TASK> Word for word, transcribe all of the records.

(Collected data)
------------------------------------
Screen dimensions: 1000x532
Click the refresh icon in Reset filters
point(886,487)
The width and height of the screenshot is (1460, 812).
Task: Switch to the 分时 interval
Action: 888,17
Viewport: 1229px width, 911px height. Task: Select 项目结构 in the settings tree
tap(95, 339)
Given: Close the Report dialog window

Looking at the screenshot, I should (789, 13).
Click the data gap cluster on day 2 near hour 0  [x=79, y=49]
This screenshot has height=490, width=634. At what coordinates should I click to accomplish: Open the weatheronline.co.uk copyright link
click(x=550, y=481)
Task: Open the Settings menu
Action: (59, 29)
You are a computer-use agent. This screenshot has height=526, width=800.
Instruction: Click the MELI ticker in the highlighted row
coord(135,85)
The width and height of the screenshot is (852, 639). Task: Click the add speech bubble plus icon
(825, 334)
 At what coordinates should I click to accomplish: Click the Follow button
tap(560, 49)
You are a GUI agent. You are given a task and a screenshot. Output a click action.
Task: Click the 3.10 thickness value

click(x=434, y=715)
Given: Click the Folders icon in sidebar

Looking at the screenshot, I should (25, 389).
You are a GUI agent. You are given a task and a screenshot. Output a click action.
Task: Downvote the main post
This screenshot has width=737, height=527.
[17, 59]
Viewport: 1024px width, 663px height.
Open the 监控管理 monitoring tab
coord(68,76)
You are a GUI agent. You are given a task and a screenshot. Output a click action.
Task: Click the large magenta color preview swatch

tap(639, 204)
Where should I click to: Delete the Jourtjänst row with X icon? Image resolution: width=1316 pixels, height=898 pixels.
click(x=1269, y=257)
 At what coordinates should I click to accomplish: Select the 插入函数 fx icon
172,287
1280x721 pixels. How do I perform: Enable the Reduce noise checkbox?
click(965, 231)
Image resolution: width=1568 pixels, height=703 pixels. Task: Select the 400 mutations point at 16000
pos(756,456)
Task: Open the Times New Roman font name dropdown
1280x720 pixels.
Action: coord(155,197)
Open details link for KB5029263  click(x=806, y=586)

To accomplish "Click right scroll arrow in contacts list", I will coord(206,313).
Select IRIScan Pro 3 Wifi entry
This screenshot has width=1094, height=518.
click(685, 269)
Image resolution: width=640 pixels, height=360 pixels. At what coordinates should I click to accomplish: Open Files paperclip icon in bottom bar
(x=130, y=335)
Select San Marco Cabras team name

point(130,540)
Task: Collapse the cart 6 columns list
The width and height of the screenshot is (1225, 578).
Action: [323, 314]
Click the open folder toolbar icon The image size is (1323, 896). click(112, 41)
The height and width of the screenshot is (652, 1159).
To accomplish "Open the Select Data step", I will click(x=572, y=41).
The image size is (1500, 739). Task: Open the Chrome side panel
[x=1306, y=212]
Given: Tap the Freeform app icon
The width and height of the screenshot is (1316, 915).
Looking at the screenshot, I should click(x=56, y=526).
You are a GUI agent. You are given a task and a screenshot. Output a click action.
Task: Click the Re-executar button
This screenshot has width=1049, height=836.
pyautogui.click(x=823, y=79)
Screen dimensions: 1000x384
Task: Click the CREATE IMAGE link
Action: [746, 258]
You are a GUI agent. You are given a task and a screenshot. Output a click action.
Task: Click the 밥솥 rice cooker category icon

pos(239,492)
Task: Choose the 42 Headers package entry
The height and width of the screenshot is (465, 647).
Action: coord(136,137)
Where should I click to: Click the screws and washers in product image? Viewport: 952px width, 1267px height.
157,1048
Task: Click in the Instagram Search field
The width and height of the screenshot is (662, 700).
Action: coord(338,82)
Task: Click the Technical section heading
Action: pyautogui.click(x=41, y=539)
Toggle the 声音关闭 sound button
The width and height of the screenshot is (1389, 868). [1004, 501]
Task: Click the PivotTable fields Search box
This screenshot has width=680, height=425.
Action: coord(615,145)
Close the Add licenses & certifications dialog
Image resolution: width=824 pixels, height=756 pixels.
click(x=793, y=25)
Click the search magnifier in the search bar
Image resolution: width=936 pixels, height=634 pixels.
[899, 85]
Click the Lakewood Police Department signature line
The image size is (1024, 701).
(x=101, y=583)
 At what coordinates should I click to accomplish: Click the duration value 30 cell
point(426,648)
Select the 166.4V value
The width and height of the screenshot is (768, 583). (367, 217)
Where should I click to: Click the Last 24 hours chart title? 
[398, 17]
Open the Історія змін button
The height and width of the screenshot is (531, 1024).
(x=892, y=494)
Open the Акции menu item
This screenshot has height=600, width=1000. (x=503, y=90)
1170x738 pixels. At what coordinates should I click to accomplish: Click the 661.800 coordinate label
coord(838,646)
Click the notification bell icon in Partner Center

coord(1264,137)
------------------------------------
RESPONSE AREA>
Screen dimensions: 1000x532
Click the refresh icon in Reset filters
point(886,487)
The width and height of the screenshot is (1460, 812).
Task: Switch to the 分时 interval
Action: 888,17
Viewport: 1229px width, 911px height. Task: Select 项目结构 in the settings tree
tap(95, 339)
Given: Close the Report dialog window

Looking at the screenshot, I should (789, 13).
Click the data gap cluster on day 2 near hour 0  [x=79, y=49]
This screenshot has height=490, width=634. At what coordinates should I click to accomplish: Open the weatheronline.co.uk copyright link
click(x=550, y=481)
Task: Open the Settings menu
Action: (59, 29)
You are a computer-use agent. This screenshot has height=526, width=800.
Instruction: Click the MELI ticker in the highlighted row
coord(135,85)
The width and height of the screenshot is (852, 639). Task: Click the add speech bubble plus icon
(825, 334)
 At what coordinates should I click to accomplish: Click the Follow button
tap(560, 49)
You are a GUI agent. You are given a task and a screenshot. Output a click action.
Task: Click the 3.10 thickness value

click(x=434, y=715)
Given: Click the Folders icon in sidebar

Looking at the screenshot, I should (25, 389).
You are a GUI agent. You are given a task and a screenshot. Output a click action.
Task: Downvote the main post
This screenshot has width=737, height=527.
[17, 59]
Viewport: 1024px width, 663px height.
Open the 监控管理 monitoring tab
coord(68,76)
You are a GUI agent. You are given a task and a screenshot. Output a click action.
Task: Click the large magenta color preview swatch

tap(639, 204)
Where should I click to: Delete the Jourtjänst row with X icon? Image resolution: width=1316 pixels, height=898 pixels.
click(x=1269, y=257)
 At what coordinates should I click to accomplish: Select the 插入函数 fx icon
172,287
1280x721 pixels. How do I perform: Enable the Reduce noise checkbox?
click(965, 231)
Image resolution: width=1568 pixels, height=703 pixels. Task: Select the 400 mutations point at 16000
pos(756,456)
Task: Open the Times New Roman font name dropdown
1280x720 pixels.
Action: coord(155,197)
Open details link for KB5029263  click(x=806, y=586)

To accomplish "Click right scroll arrow in contacts list", I will coord(206,313).
Select IRIScan Pro 3 Wifi entry
This screenshot has width=1094, height=518.
click(685, 269)
Image resolution: width=640 pixels, height=360 pixels. At what coordinates should I click to accomplish: Open Files paperclip icon in bottom bar
(x=130, y=335)
Select San Marco Cabras team name

point(130,540)
Task: Collapse the cart 6 columns list
The width and height of the screenshot is (1225, 578).
Action: [323, 314]
Click the open folder toolbar icon The image size is (1323, 896). click(112, 41)
The height and width of the screenshot is (652, 1159).
To accomplish "Open the Select Data step", I will click(x=572, y=41).
The image size is (1500, 739). Task: Open the Chrome side panel
[x=1306, y=212]
Given: Tap the Freeform app icon
The width and height of the screenshot is (1316, 915).
Looking at the screenshot, I should click(x=56, y=526).
You are a GUI agent. You are given a task and a screenshot. Output a click action.
Task: Click the Re-executar button
This screenshot has width=1049, height=836.
pyautogui.click(x=823, y=79)
Screen dimensions: 1000x384
Task: Click the CREATE IMAGE link
Action: [746, 258]
You are a GUI agent. You are given a task and a screenshot. Output a click action.
Task: Click the 밥솥 rice cooker category icon

pos(239,492)
Task: Choose the 42 Headers package entry
The height and width of the screenshot is (465, 647).
Action: coord(136,137)
Where should I click to: Click the screws and washers in product image? Viewport: 952px width, 1267px height.
157,1048
Task: Click in the Instagram Search field
The width and height of the screenshot is (662, 700).
Action: coord(338,82)
Task: Click the Technical section heading
Action: pyautogui.click(x=41, y=539)
Toggle the 声音关闭 sound button
The width and height of the screenshot is (1389, 868). [1004, 501]
Task: Click the PivotTable fields Search box
This screenshot has width=680, height=425.
Action: coord(615,145)
Close the Add licenses & certifications dialog
Image resolution: width=824 pixels, height=756 pixels.
click(x=793, y=25)
Click the search magnifier in the search bar
Image resolution: width=936 pixels, height=634 pixels.
[899, 85]
Click the Lakewood Police Department signature line
The image size is (1024, 701).
(x=101, y=583)
 At what coordinates should I click to accomplish: Click the duration value 30 cell
point(426,648)
Select the 166.4V value
The width and height of the screenshot is (768, 583). (367, 217)
Where should I click to: Click the Last 24 hours chart title? 
[398, 17]
Open the Історія змін button
The height and width of the screenshot is (531, 1024).
(x=892, y=494)
Open the Акции menu item
This screenshot has height=600, width=1000. (x=503, y=90)
1170x738 pixels. At what coordinates should I click to accomplish: Click the 661.800 coordinate label
coord(838,646)
Click the notification bell icon in Partner Center

coord(1264,137)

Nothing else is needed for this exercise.